Yankee throws back her head again, this time violently, and looks at me with a sense of annoyance, as if to say, “I know you loved me just a minute ago, but you’re not loving me enough. I need you to love me even better now, and you better have a Snausage for me, too.”
That’s exactly how humans think on Valentine’s Day: Love me more, and feed me well. The only difference for Yankee is that every second of her life is Valentine’s Day.
Four years ago, I made an undying vow to boycott Valentine’s Day. I don’t buy my wife flowers, cook her a special meal, write her poems, nothing. I’ve done each of those things on dozens of occasions in the past nine years.
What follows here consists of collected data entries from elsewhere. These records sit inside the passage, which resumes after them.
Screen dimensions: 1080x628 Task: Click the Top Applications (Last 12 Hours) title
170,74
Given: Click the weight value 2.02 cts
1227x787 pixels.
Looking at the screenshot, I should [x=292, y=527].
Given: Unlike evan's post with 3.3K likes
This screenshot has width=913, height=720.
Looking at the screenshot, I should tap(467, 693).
Nowadays, I’m more likely to say “Please run me over with your car” than I am to utter the words “Happy Valentine’s Day.”
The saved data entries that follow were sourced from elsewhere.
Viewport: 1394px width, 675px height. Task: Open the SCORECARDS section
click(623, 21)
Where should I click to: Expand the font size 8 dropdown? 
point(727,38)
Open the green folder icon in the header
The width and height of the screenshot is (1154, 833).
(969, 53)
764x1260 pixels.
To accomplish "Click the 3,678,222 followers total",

It’s her fault, really. I used to get into the whole Valentine’s Day routine because it was my time to shine. Our first Valentine’s Day was essentially Valentine’s Week. I made a few home-cooked meals, gave her little gifts, wrote sweet-yet-witty poems, took her to movies and all that. (Within six months of dating me, she was my fiancee. Homeboy got game, OK?)
She did sweet things for me, too, but after the first couple years, the reciprocity disappeared. And in 2008, after I planned a surprise date that involved a nice dinner out and a movie, she let it be known that Valentine’s Day was all about the guy doing something for the girl.
You can guess my response. I’ll let Garrett Morris re-enact it.
Given that and the petulant show-me-more-love nature of the festivities, I gave up on Valentine’s Day. I still love my wife just as much as normal, if not more, every Feb. 14, but I’m careful how I show it. I don’t want her to think I’m upping the ante because it’s some bogus holiday.
And for you guys and girls who dislike the holiday for the same reasons I do, let me give you a few pointers on how to still be loving while also staying true to your boycott:
1. Compliment your partner’s looks, but not too much. Example: “You look nice, but I bet you’ll look even better tomorrow.” Careful, though, because this could backfire if it sounds too much like, “Better luck next time, sport.”
2. Offer to cook dinner, but only give quasi-appealing options. Example: “What’ll it be, hun? I’ll whip you up a mean PB & J, or we can split a baked potato. Your call.”
3. If your partner cooks a meal, be only mildly excited. I actually said these words to my wife once as she cooked dinner: “It kind of smells like diarrhea in here.” To her credit, she didn’t set my face on fire while I slept. So take what I said but tone it down by 80 percent.
4. If gifts must be exchanged, be practical. Examples: New coat hangers or travel-size toothpaste or a gallon of windshield wiper fluid.
Fear not, friends. The world returns to normal tomorrow.